* _Information supplied_:
---
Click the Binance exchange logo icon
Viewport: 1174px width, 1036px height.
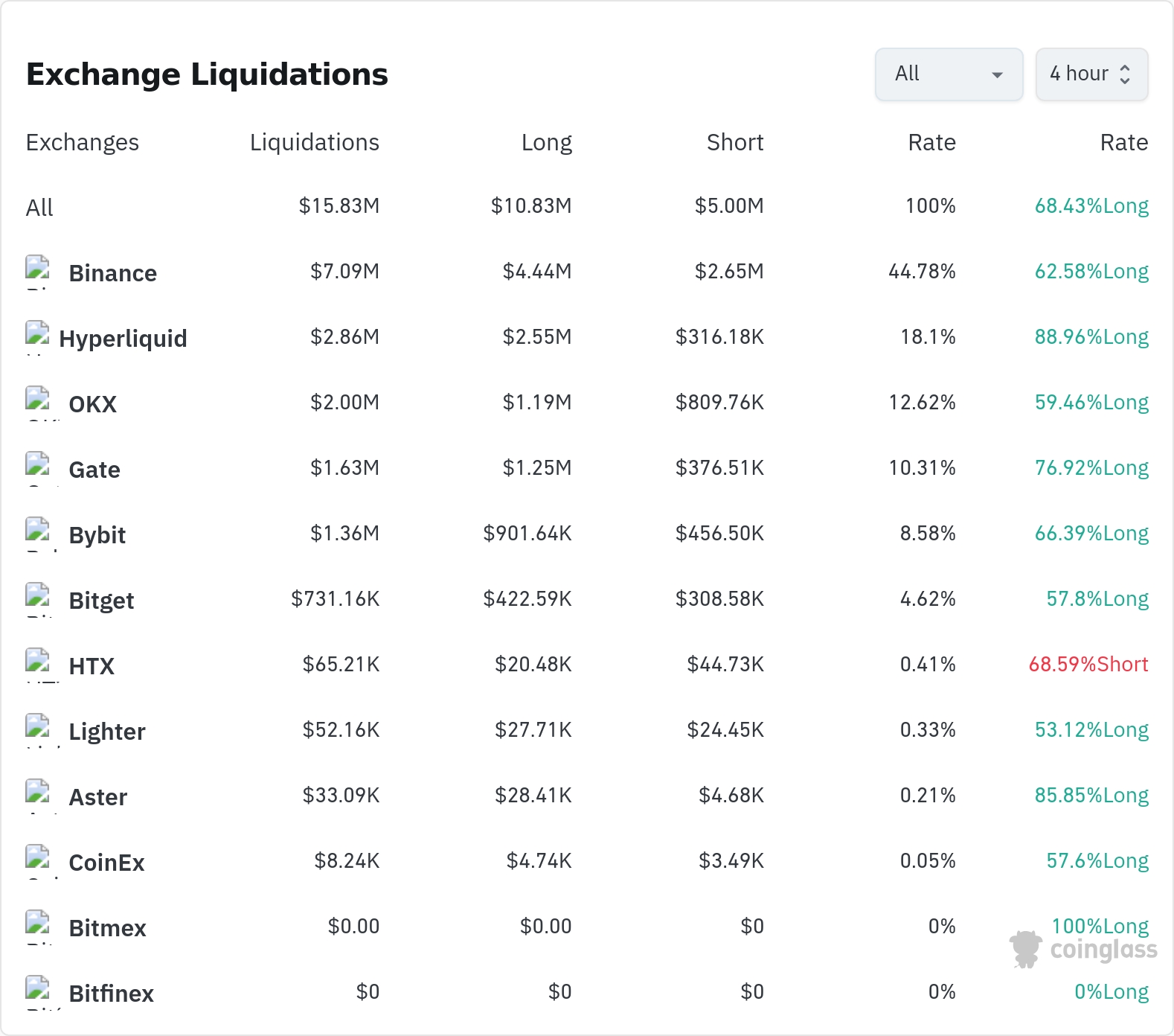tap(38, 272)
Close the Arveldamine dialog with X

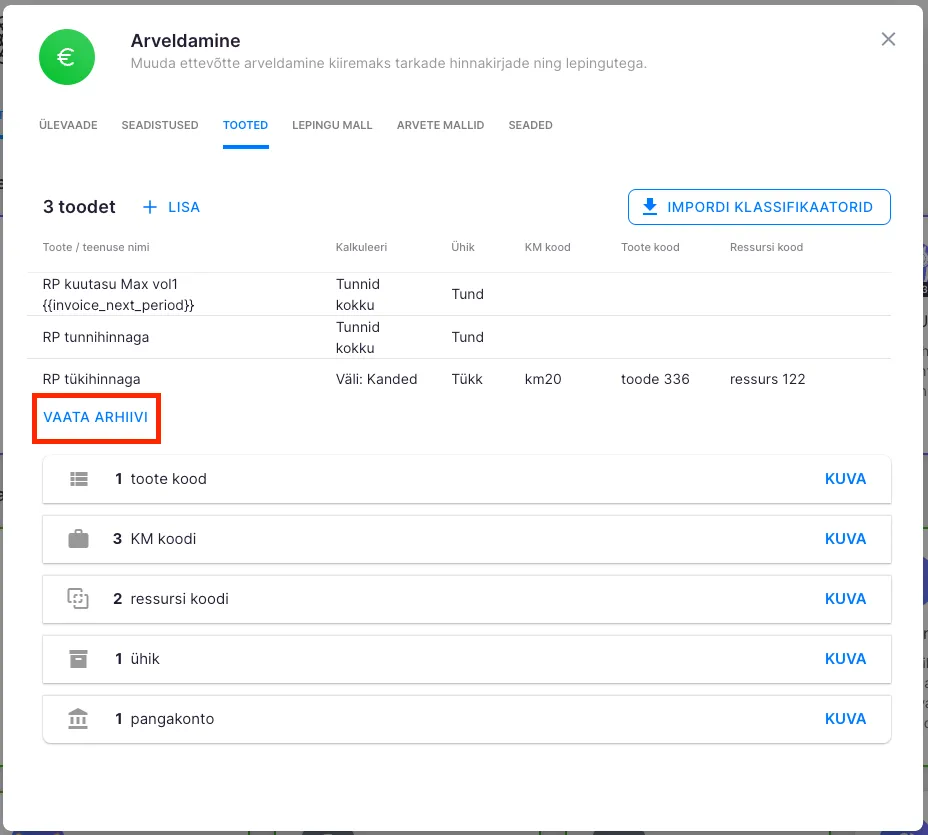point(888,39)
---
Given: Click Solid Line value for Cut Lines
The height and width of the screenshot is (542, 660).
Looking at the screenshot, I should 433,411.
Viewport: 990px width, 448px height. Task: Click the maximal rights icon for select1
---
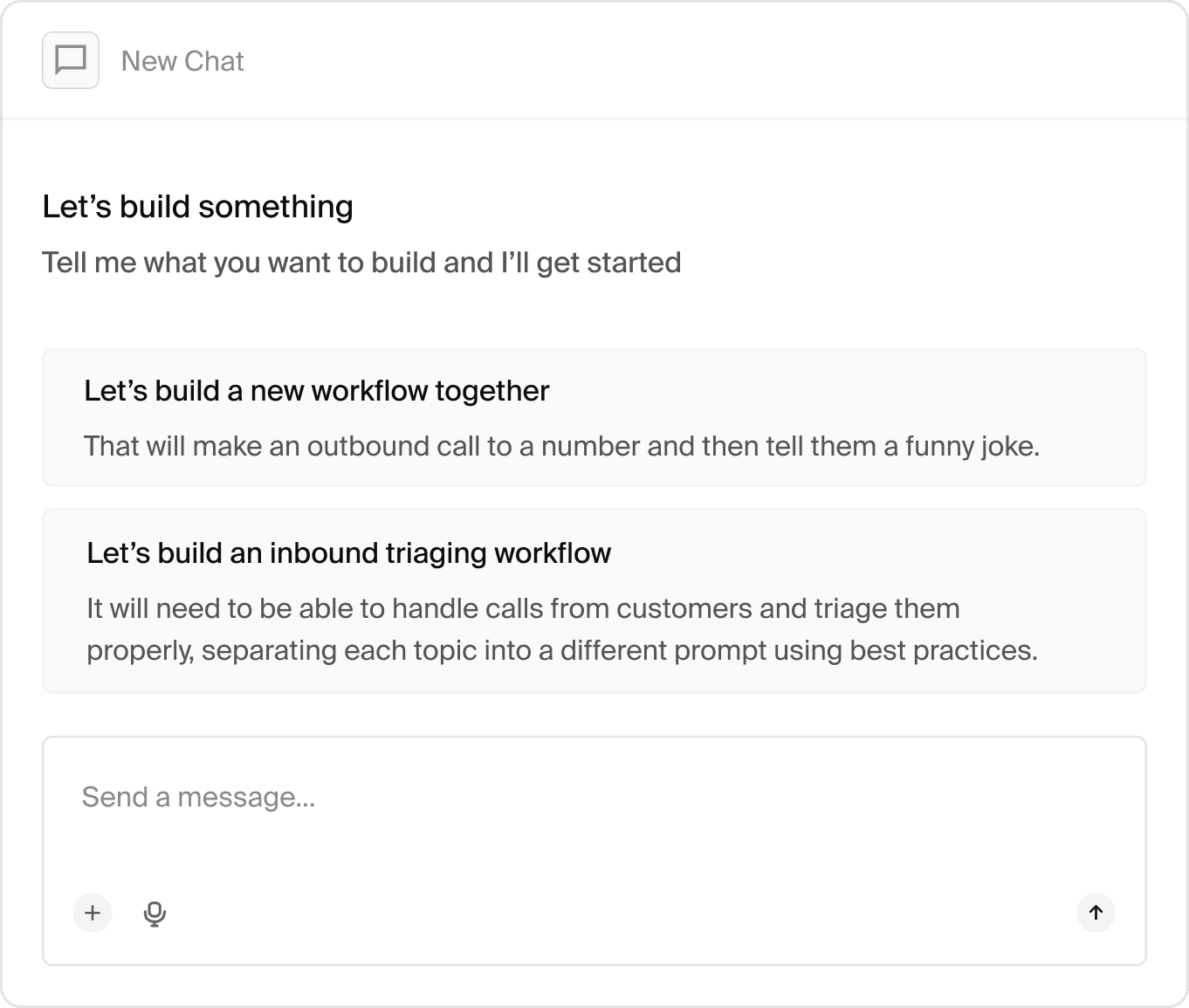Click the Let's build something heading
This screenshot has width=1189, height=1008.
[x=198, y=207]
---
* _Problem to work on_: Copy out the range of lines above starting at the line with "Given: Click Solid Line value for Cut Lines" and ending at the line with "Viewport: 990px width, 448px", exactly and including both.

* _Answer to this exercise_:
Given: Click Solid Line value for Cut Lines
The height and width of the screenshot is (542, 660).
Looking at the screenshot, I should 433,411.
Viewport: 990px width, 448px height. Task: Click the maximal rights icon for select1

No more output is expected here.